To do:
Copy out precisely the lines from the start of the data through the line with "Screen dimensions: 789x384", and keep pictures out of it.

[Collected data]
[Start of section]

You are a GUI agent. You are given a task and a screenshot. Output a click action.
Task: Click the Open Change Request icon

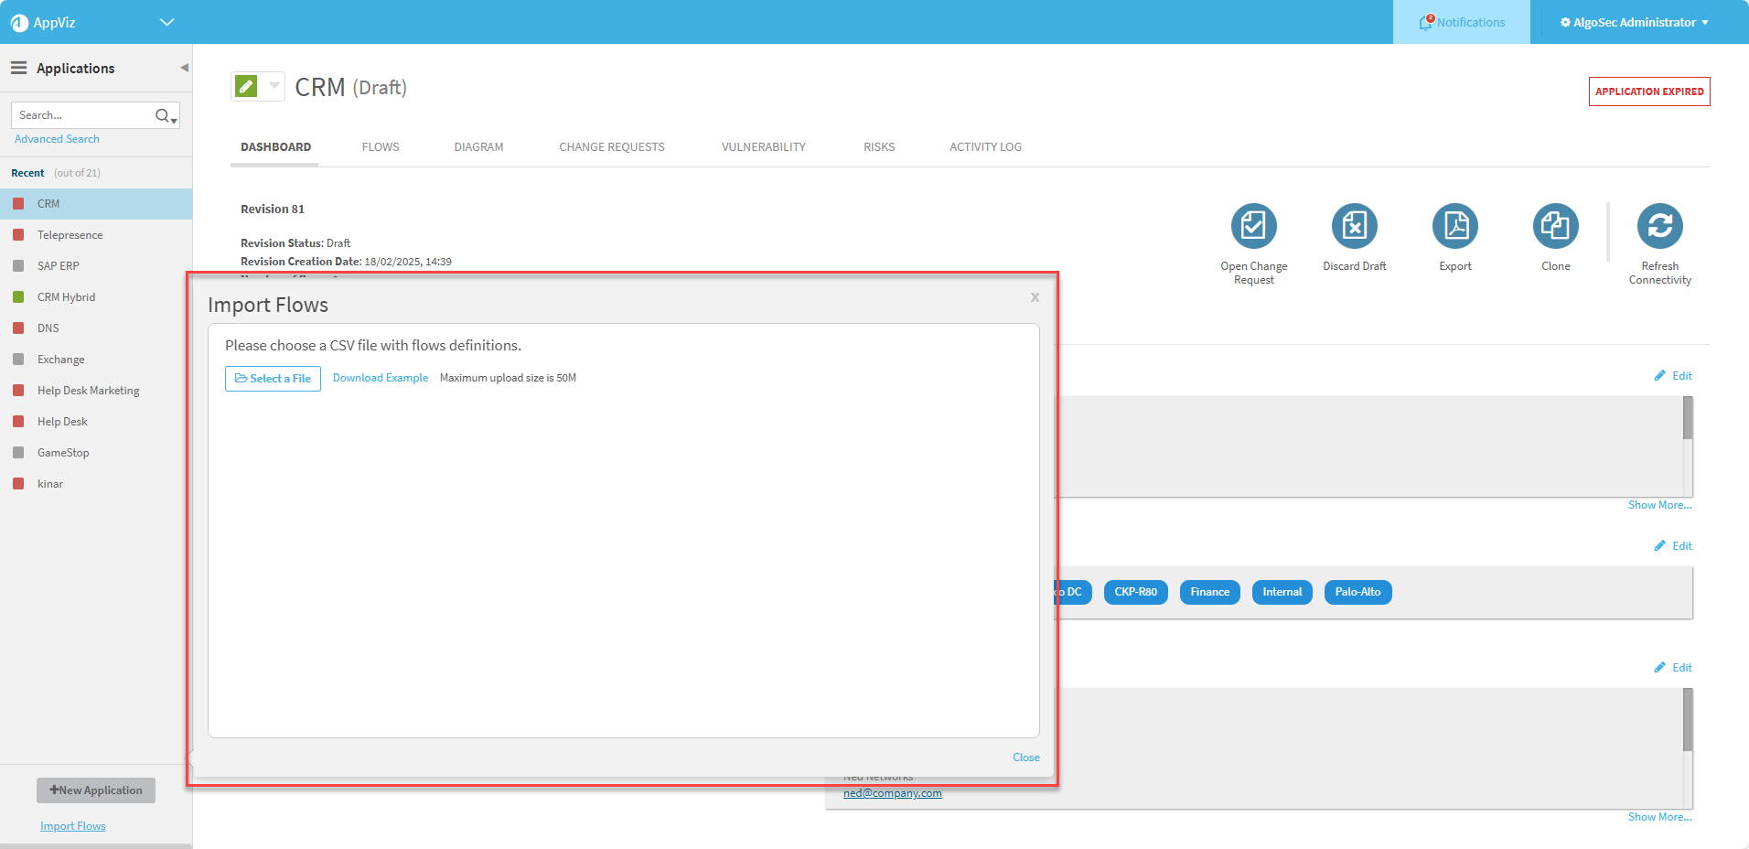[x=1253, y=226]
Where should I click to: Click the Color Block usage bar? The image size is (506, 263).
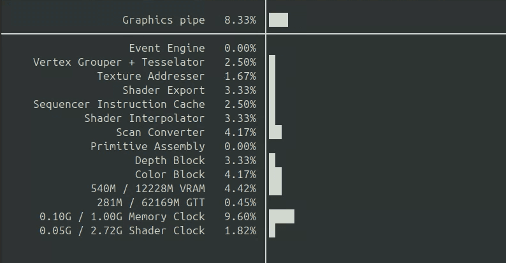point(275,174)
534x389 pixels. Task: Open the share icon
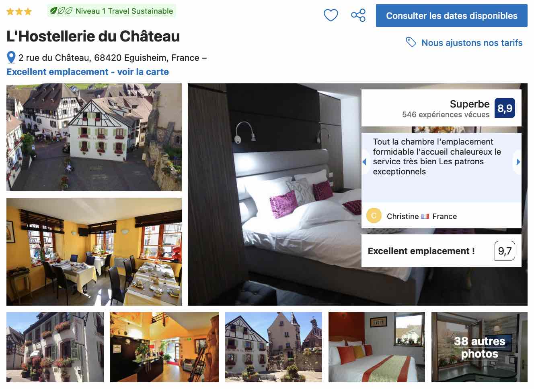point(358,15)
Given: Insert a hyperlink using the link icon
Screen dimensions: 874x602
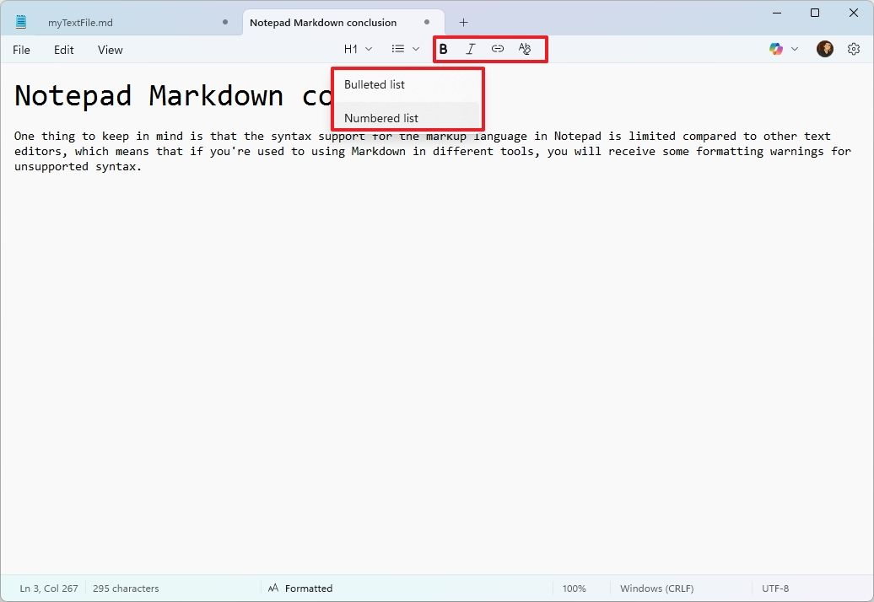Looking at the screenshot, I should (497, 49).
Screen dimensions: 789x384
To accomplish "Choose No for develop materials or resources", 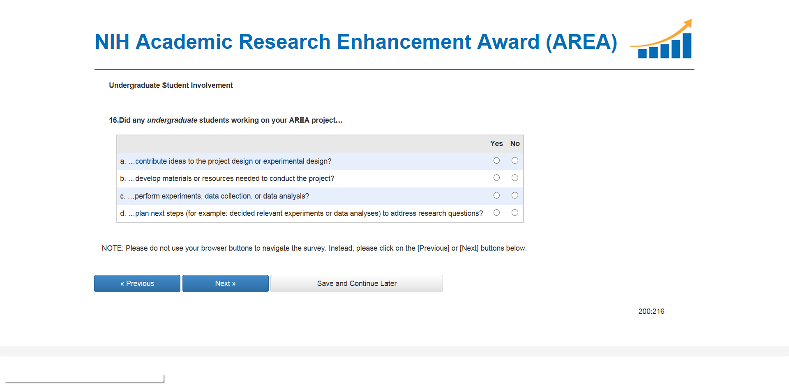I will tap(514, 178).
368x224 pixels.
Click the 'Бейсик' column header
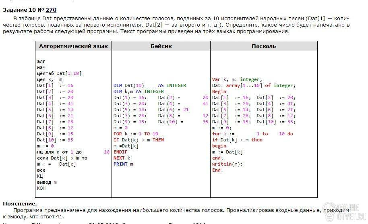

[End of section]

Answer box:
You are a GUI agent. You are given a task and a screenshot. Output a click action.
Task: Click the Open Change Request icon

[x=1253, y=226]
Where should I click to: Click the Color Block usage bar? The image size is (506, 263).
point(275,174)
534x389 pixels. Task: Open the share icon
point(358,15)
Given: Insert a hyperlink using the link icon
Screen dimensions: 874x602
Looking at the screenshot, I should (497, 49).
Screen dimensions: 789x384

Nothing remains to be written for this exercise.